Staying in the Groove
There was a very good, very clear, very obvious reason that led coach Mike McCarthy and the Green Bay Packers to push the pedal to the floor in the 16th game of the season at Arizona on Sunday:
To keep the momentum.
After the Packers began the year 4-4, they have won seven of their last eight games, with the only loss coming in a one-point shootout at Pittsburgh. They did not hold back in the season finale at Arizona, playing most of the starters and competing as if their very playoff lives depended on it.
Riding that wave is important to Green Bay for reasons beyond establishing a winning atmosphere and a justified confidence among the players. A day after the Packers dismissed Arizona with a 33-7 victory in Arizona, McCarthy explained that the momentum could help in the one area he cannot control, and thats lack of experience.
The Packers are still young. Several of them, like Mason Crosby, Ryan Grant, Greg Jennings, James Jones and Daryn Colledge, to name a few, can only draw upon their experience on the 2007 playoff team.
Twenty Packers, including the contributing rookies like Clay Matthews and B.J. Raji, and key individuals such as Aaron Rodgers, Jermichael Finely, Jordy Nelson, Josh Sitton and Jeremy Kapinos, have no playoff experience at all.
In contrast, the Arizona Cardinals are loaded with veteran players with postseason experience.
"Theyve won their division two years in a row," said McCarthy. "They have experience. Theyre coming off of a Super Bowl run. They have playoff experience, pretty much their whole football team. Those are the things that play to their strengths.
". . . . Well be totally in tune with the fact that playoff football is different. We have a group of men that experienced this two years ago. We have a group of men that have not experienced it."
After the game Sunday, one Packers veteran after another tried to hammer that point home.
"How they play next week, playoffs will be a whole other animal," cautioned tackle Mark Tauscher. "Its going to be a battle. I think theres no question there will be a more amped-up atmosphere than it was today."
If the Packers were overconfident, they hid it well, as if to say Tauschers message was well-received.
"We do think that momentum is hard to turn it on and off, so when you have it you want to keep it as long as possible," said Grant. He said that playing well at Arizona wasnt about a psychological advantage. "Its not about that. It never was. Of course, we expect them to come back and give us a serious fight because its the playoffs."
McCarthys next challenge will be to get the Packers ready for NFL playoff football.
"Playoff football is different than regular-season football. Anybody thats been through it will tell you that. It goes to a different level," he said.
Two years ago, the Packers had no momentum heading into the playoffs and had to hit the restart button in January after a bye. They lost at Chicago, 35-7, in the 15th game, and with the playoffs locked up, rested many starters for a good portion of the finale in a 34-13 victory over Detroit.
These Packers felt they needed the work and the experience and had to keep pushing at Arizona even when so many people considered the last game meaningless.

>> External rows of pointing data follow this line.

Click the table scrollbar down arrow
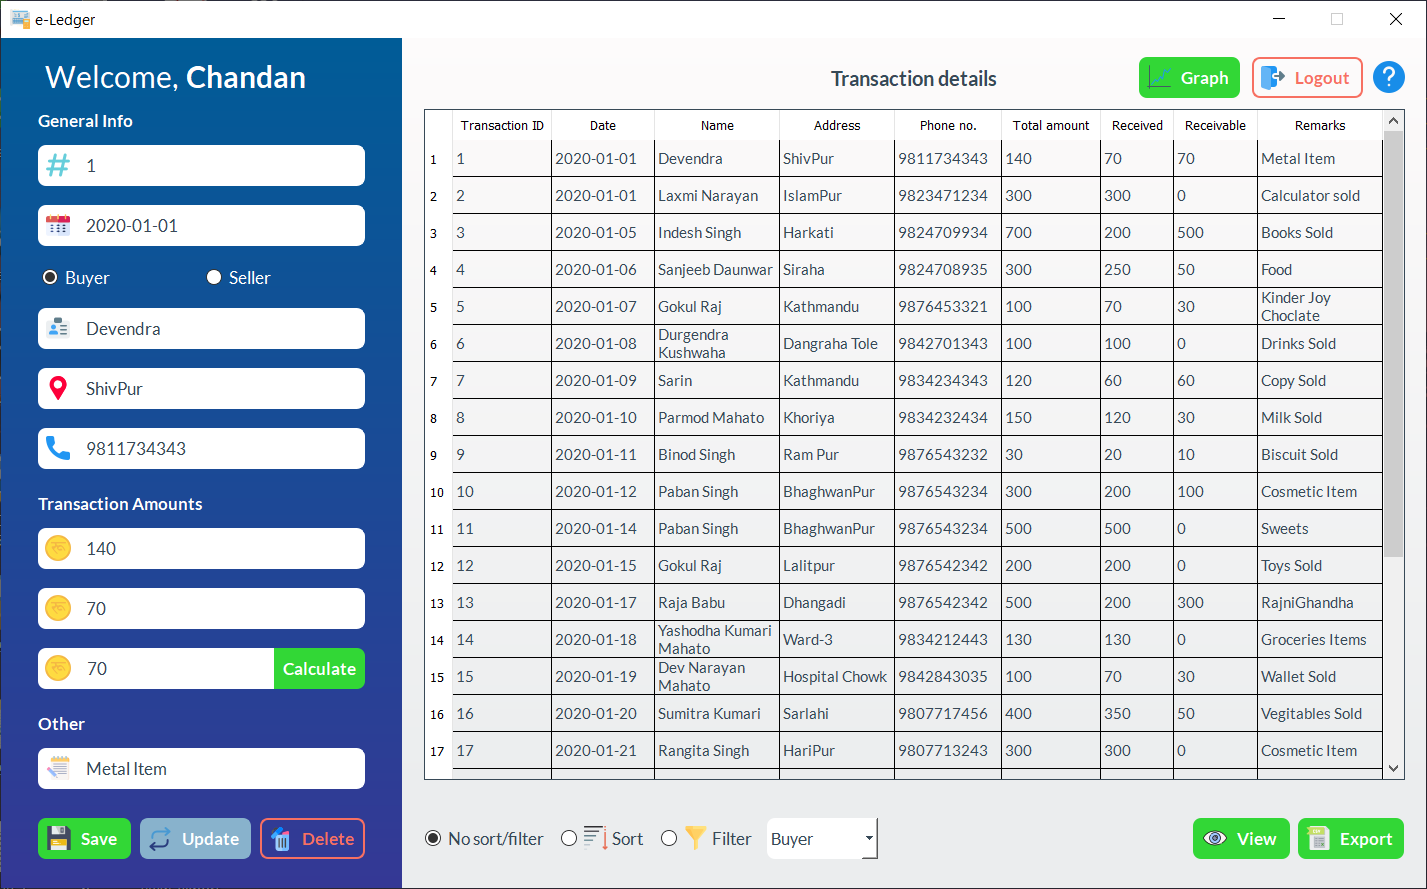This screenshot has width=1427, height=889. pos(1394,768)
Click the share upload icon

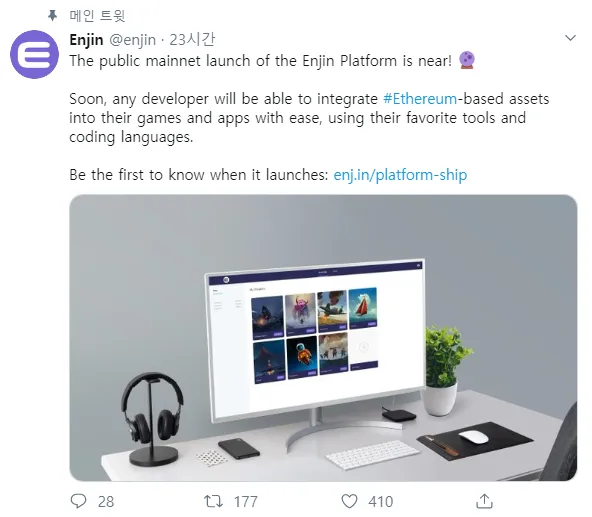click(x=484, y=501)
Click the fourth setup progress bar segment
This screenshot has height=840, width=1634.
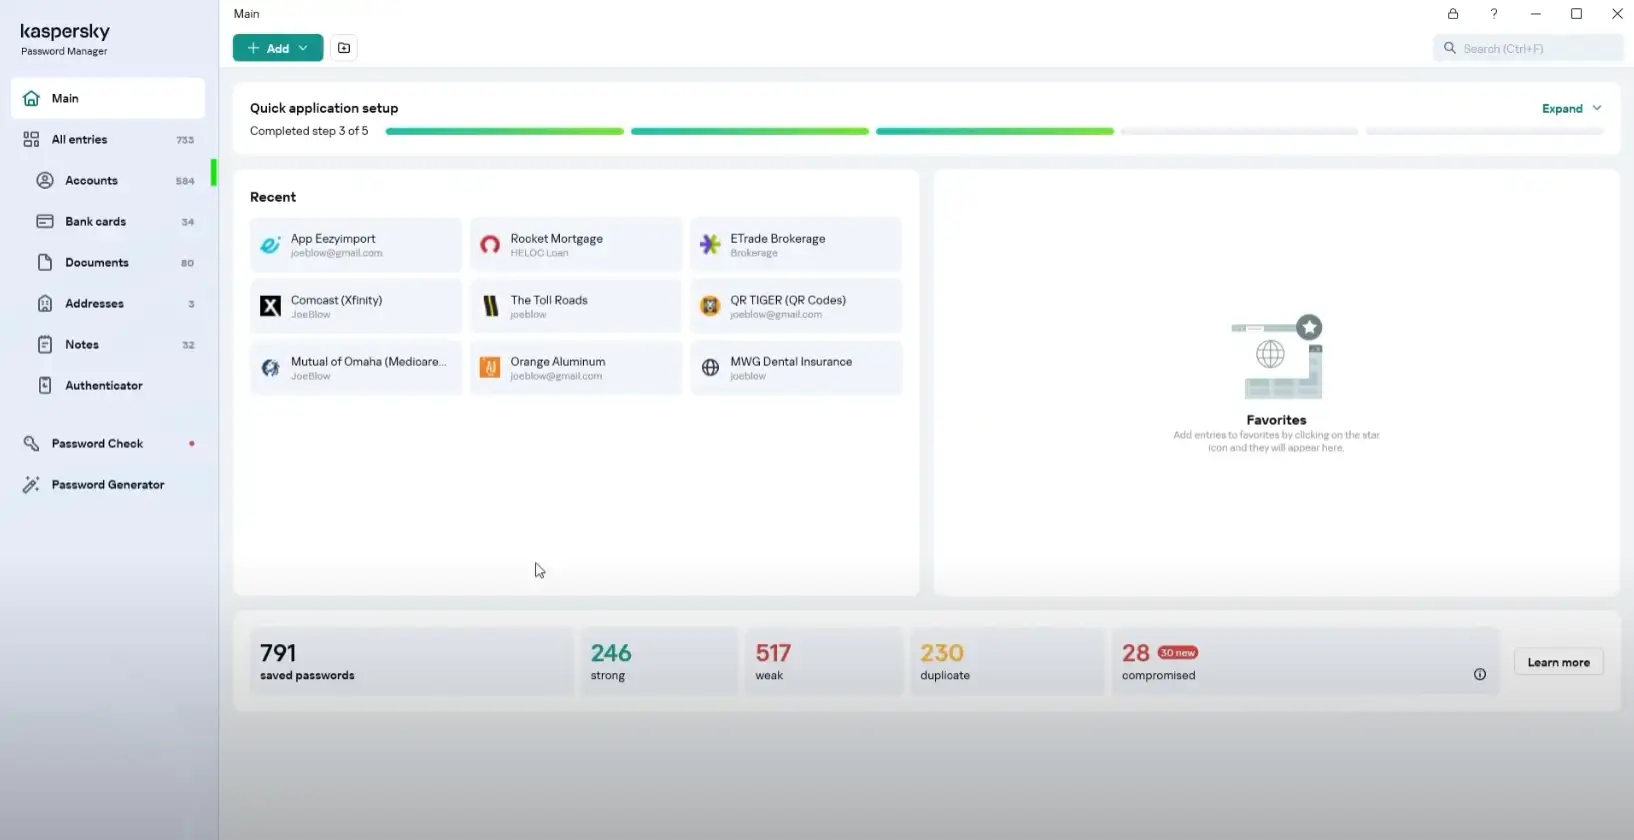[x=1238, y=132]
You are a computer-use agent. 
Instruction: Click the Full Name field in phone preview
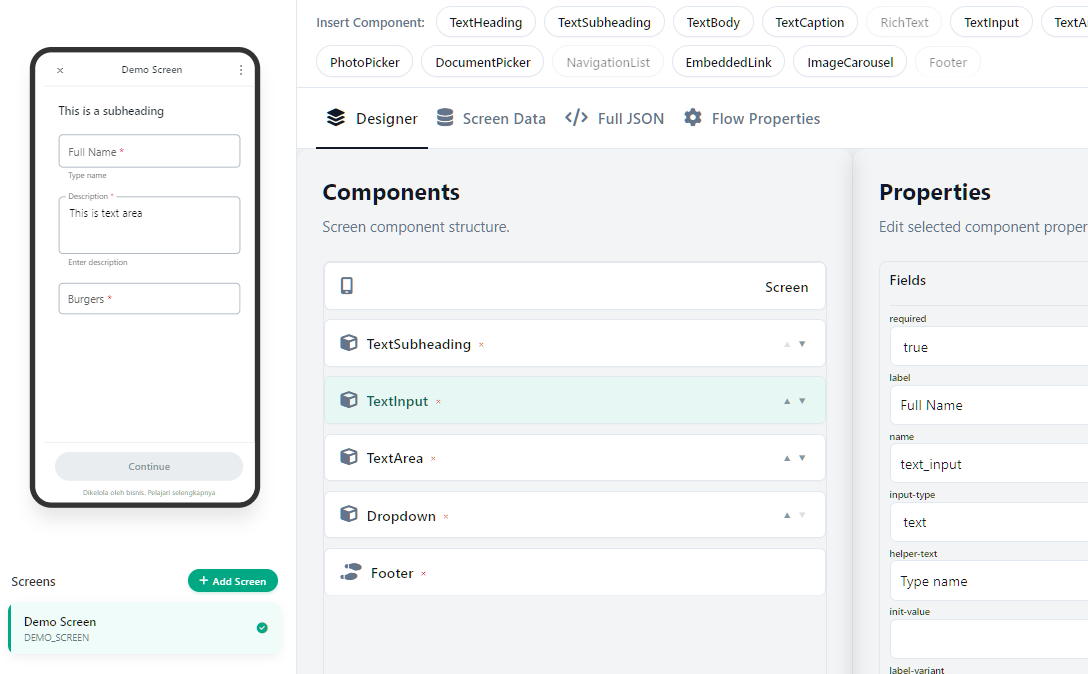[149, 150]
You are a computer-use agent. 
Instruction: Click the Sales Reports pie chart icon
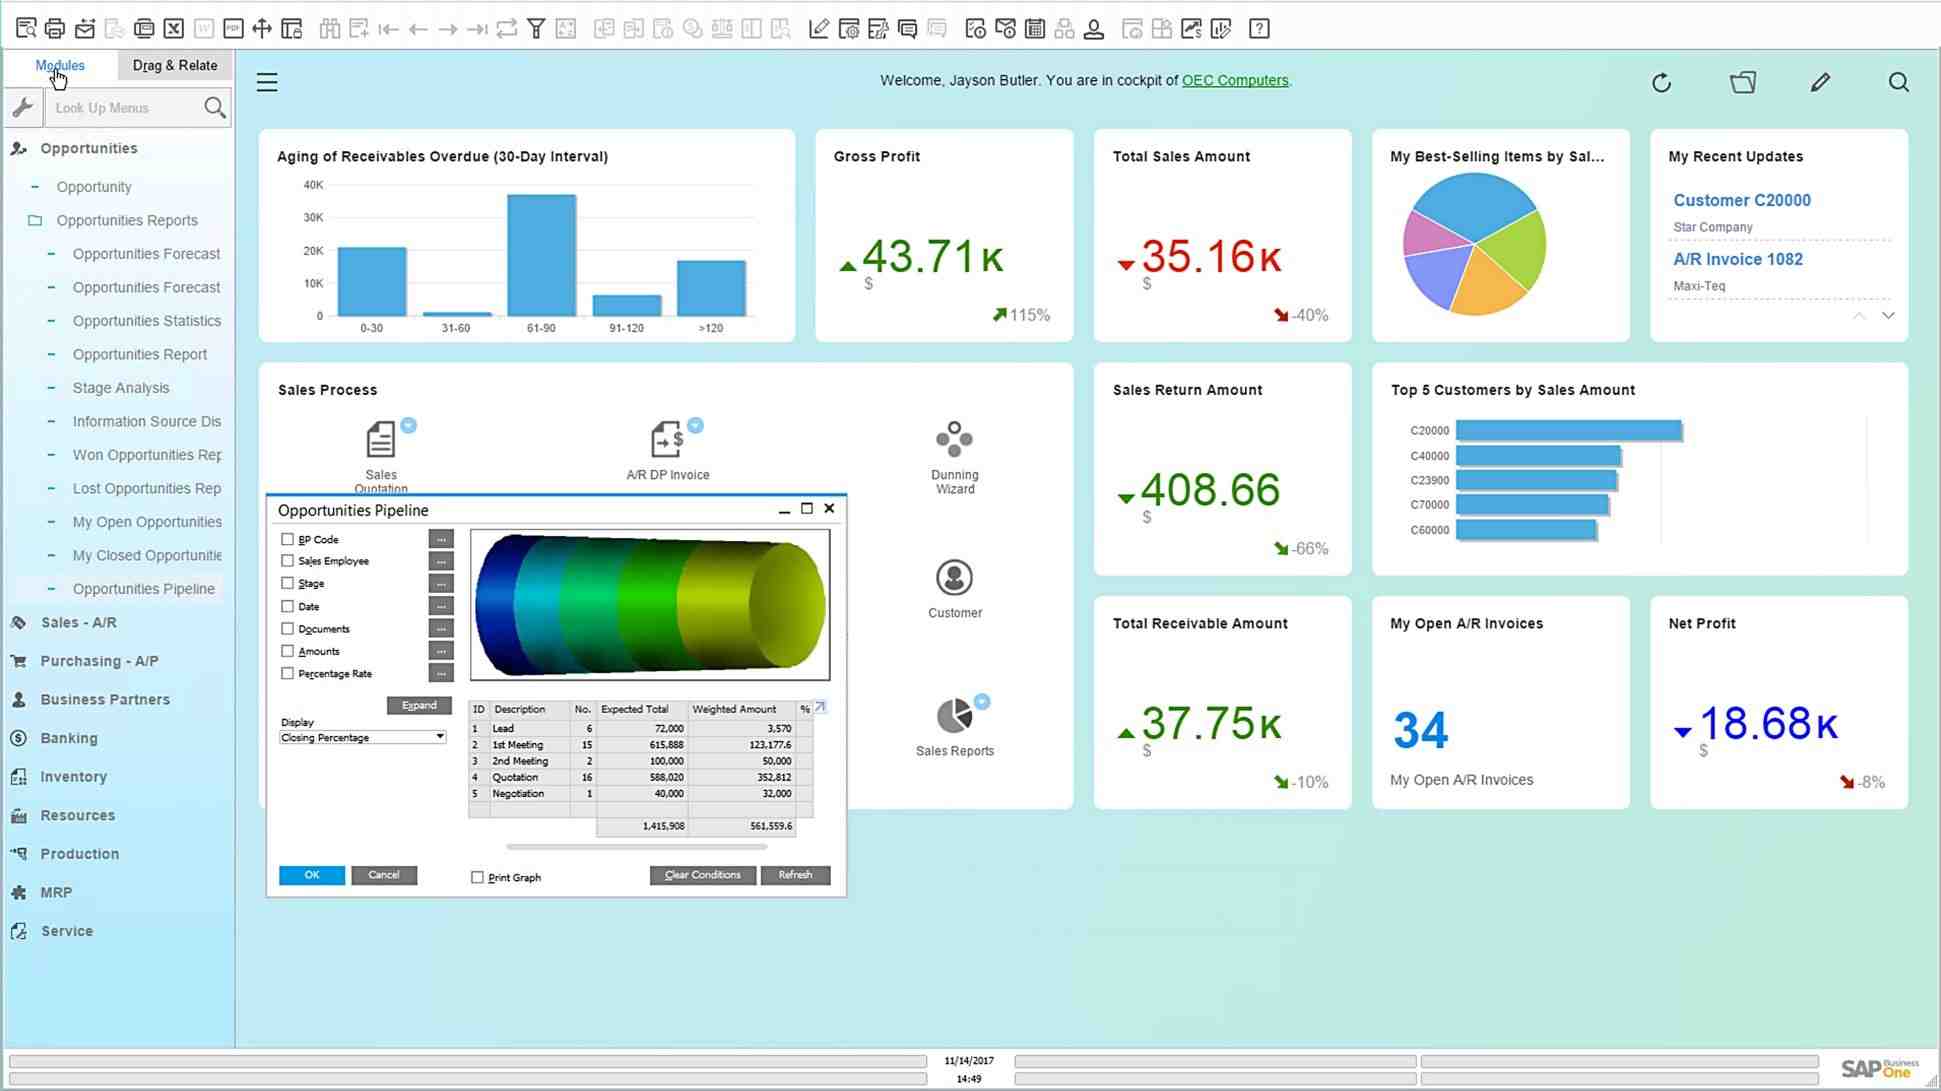point(953,716)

"We just felt like were not at the stage where we can kind of kick our feet up and take a nap for a while," said offensive coordinator Joe Philbin. "Lets just keep playing our style of football and see where that takes us. Hopefully, thats a good decision. How that plays out this week, were going to find out."
Everyone knows the Cardinals will play a different game this Sunday. Quarterback Kurt Warner will have a full 60 minutes to challenge Green Bays secondary, and the Cardinals didnt seem to put any pressure on the Packers, who pass protected long enough for Rodgers to daydream out there.
"Everybody kind of kept it vanilla," said Colledge. "They didnt do anything too super difficult on defense and they did that for a reason."
"We didnt roll out everything we had, either," said McCarthy. "Our principles are still the same, our base concepts are still the same. Weve established who we are, the way we want to play, that will not change. Now, what you do, change the face of it, those types of things, thats all part of the game planning."
Two months ago, the franchise was at a low point. Swept by Minnesota, beaten by Tampa Bay there were no hints pointing to the 7-1 run the Packers would go on to finish the year. But with that run, the Packers hope to extend it for three more games this season.
"Im in charge of their pulse and make sure when they need to get kicked in the ass, that happens, and when they need to be picked up, that happens too," said McCarthy. "We had some tough lessons that we encountered in the first eight weeks. We learned from them and we were able to put together eight weeks of good, quality football. I think the greatest strength of this football team is overcoming adversity."